Cambridge, Massachusetts, April 27, 2026, 15:04 EDT
Intellia Therapeutics on Monday reported its experimental CRISPR gene-editing therapy led to a significant reduction in swelling attacks in a late-stage hereditary angioedema study. The company has started a rolling submission for U.S. approval of the drug, called lonvoguran ziclumeran, or lonvo-z. Designed as an outpatient infusion, lonvo-z targets a rare disorder that triggers severe swelling in areas like the face, airway, abdomen, and limbs.

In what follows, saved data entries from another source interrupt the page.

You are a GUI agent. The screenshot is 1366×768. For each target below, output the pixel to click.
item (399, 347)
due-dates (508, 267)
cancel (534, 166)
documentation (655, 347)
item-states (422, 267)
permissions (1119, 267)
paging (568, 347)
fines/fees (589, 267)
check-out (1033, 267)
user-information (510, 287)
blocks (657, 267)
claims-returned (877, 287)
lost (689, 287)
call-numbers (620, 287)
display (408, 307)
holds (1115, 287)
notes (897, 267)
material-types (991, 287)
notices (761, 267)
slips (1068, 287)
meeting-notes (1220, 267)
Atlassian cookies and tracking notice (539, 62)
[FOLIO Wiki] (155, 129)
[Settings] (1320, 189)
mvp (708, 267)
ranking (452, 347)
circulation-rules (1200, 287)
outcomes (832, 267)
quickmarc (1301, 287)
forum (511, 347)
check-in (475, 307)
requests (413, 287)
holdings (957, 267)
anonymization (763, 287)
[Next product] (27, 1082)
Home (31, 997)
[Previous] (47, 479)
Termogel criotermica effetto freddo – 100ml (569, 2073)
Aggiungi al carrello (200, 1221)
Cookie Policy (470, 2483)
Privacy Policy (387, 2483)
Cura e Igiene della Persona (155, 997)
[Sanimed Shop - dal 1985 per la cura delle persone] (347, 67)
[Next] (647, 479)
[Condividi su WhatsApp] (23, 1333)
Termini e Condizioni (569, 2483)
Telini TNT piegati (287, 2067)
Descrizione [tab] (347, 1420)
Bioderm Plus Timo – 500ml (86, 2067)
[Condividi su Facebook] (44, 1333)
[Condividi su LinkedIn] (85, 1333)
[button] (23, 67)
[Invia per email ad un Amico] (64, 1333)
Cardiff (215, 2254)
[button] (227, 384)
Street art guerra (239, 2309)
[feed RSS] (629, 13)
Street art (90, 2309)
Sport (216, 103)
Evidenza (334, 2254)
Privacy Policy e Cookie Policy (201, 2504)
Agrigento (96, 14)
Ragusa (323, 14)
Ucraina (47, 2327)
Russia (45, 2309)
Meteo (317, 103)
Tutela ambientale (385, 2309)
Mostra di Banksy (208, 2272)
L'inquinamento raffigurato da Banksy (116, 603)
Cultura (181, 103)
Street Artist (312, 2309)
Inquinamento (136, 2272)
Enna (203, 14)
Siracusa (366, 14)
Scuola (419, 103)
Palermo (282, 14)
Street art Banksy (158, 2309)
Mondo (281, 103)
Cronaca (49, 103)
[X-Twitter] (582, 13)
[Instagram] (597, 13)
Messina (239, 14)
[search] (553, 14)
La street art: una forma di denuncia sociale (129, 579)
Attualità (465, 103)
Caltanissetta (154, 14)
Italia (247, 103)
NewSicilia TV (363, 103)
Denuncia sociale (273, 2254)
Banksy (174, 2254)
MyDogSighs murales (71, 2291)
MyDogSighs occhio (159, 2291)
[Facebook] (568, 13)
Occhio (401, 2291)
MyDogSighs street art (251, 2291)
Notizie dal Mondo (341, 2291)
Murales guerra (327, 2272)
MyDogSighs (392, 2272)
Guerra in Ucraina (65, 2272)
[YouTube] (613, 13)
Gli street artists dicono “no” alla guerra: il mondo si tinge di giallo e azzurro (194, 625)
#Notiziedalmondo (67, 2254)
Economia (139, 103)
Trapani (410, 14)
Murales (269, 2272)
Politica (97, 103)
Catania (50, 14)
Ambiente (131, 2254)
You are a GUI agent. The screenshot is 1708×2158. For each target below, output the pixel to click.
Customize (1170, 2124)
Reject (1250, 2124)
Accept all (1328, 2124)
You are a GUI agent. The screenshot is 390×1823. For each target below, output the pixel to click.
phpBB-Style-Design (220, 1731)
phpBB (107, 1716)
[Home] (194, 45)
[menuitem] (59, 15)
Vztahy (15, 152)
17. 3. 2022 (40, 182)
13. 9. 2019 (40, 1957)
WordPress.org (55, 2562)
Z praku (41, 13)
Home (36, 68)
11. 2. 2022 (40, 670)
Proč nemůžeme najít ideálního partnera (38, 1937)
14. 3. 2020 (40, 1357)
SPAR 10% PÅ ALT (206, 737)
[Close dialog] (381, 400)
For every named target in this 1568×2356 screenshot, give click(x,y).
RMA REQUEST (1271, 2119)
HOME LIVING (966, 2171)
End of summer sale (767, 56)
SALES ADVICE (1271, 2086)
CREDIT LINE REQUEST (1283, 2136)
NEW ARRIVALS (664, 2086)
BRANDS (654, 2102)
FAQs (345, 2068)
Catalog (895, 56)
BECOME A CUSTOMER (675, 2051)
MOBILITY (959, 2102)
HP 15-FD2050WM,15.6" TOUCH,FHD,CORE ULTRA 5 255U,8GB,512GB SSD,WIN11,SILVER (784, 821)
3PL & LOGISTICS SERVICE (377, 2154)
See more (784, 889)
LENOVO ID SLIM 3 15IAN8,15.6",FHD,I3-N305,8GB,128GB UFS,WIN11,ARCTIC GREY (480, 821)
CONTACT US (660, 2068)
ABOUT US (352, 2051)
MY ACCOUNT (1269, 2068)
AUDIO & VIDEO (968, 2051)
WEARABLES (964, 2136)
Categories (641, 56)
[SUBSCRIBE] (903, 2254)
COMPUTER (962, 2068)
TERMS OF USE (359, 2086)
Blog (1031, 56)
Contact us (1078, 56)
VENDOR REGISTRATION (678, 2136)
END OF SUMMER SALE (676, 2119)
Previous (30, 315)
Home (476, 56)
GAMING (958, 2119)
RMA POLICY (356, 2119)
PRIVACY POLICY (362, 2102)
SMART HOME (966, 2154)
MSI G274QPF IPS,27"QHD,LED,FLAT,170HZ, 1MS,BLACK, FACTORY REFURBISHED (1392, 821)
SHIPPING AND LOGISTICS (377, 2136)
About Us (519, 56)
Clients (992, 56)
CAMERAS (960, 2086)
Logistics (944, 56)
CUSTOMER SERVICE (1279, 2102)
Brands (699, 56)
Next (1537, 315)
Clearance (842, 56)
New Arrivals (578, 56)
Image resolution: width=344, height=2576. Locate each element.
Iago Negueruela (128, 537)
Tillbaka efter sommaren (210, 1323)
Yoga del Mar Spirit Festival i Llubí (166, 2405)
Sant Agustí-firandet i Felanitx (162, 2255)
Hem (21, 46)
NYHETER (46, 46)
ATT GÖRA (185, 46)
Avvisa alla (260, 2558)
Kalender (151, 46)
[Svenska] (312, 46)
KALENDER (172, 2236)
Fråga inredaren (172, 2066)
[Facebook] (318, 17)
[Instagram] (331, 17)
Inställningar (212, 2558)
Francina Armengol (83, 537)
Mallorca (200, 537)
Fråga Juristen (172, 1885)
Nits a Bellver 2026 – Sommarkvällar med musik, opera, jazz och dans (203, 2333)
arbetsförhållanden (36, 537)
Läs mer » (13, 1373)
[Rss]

Timing comes into play here: Intellia has shifted the program from simply reporting clinical data to lining up for regulatory review. A biologics license application—BLA—is what companies file to seek U.S. approval for a biologic drug. “In vivo” CRISPR refers to editing genes directly inside a patient, instead of changing cells in the lab and then putting them back. SEC
The HAELO study enrolled 80 patients: 52 got lonvo-z, while the other 28 received placebo. Just one 50 mg infusion cut attacks by 87% compared to placebo during the six-month efficacy window. Patients on lonvo-z averaged 0.26 attacks per month, versus 2.10 for those on placebo, according to a securities filing.
Lonvo-z didn’t just hit its main target—the drug also met important secondary endpoints. Over the six-month stretch, 62% of patients given lonvo-z stayed both attack-free and off therapy, a sharp contrast to the 11% seen with placebo.
Intellia says hereditary angioedema, or HAE, impacts roughly one in 50,000 individuals. Current preventive treatments often mean frequent injections or taking pills every day, but even then, patients can experience breakthrough attacks, according to the company.
Intellia says its lonvo-z therapy targets the KLKB1 gene, aiming to knock down kallikrein and bradykinin—two proteins linked to swelling. John Leonard, who serves as Intellia’s president and CEO, described the findings as a “profound milestone.” Aleena Banerji, a professor at Harvard Medical School and trial investigator, said the treatment could become an “appealing option” if it wins approval. Intellia Therapeutics
Safety questions aren’t going away. According to the filing, patients on the lonvo-z arm mostly experienced mild or moderate treatment-emergent adverse events, with no serious ones reported before the cutoff. There was just one case of Grade 2 ALT elevation—a liver enzyme issue—which cleared up in a week.
Shares wavered. Reuters had noted a roughly 3% jump for Intellia earlier on the data, but more recent figures showed the stock slipping 0.9% to $13.51, after hitting an intraday peak at $18.29.
The product would be stepping into a market that already offers patients alternatives. Ionis Pharmaceuticals’ Dawnzera and Takeda Pharmaceutical’s Takhzyro are among existing HAE treatments. Intellia CFO Edward Dulac told analysts that lonvo-z will probably come with a price tag above current therapies, but also cautioned, per Reuters, that setting it too high risks payer resistance.
Still, that update hasn’t cleared the biggest overhang. Steve Seedhouse at Cantor calls lonvo-z “probably a niche product,” flagging a potential warning label because of a fatal liver toxicity case in another Intellia CRISPR program. The FDA halted those late-stage studies last year, later lifting the hold on one. Reuters
Intellia is aiming to wrap up its BLA submission in the back half of 2026, targeting a potential U.S. launch in early 2027 if the FDA gives the green light. According to the company, its FDA regenerative-medicine designation allows for rolling submission and might pave the way for more direct agency oversight.
All eyes now turn to the European Academy of Allergy and Clinical Immunology Congress in Istanbul this June, where more data are expected. The focus, for the moment, moves past whether the edit succeeds in late-stage testing. Now, the real question is whether regulators, payers, and patients will sign off on a one-off, permanent solution for a disease that’s typically handled with repeat dosing.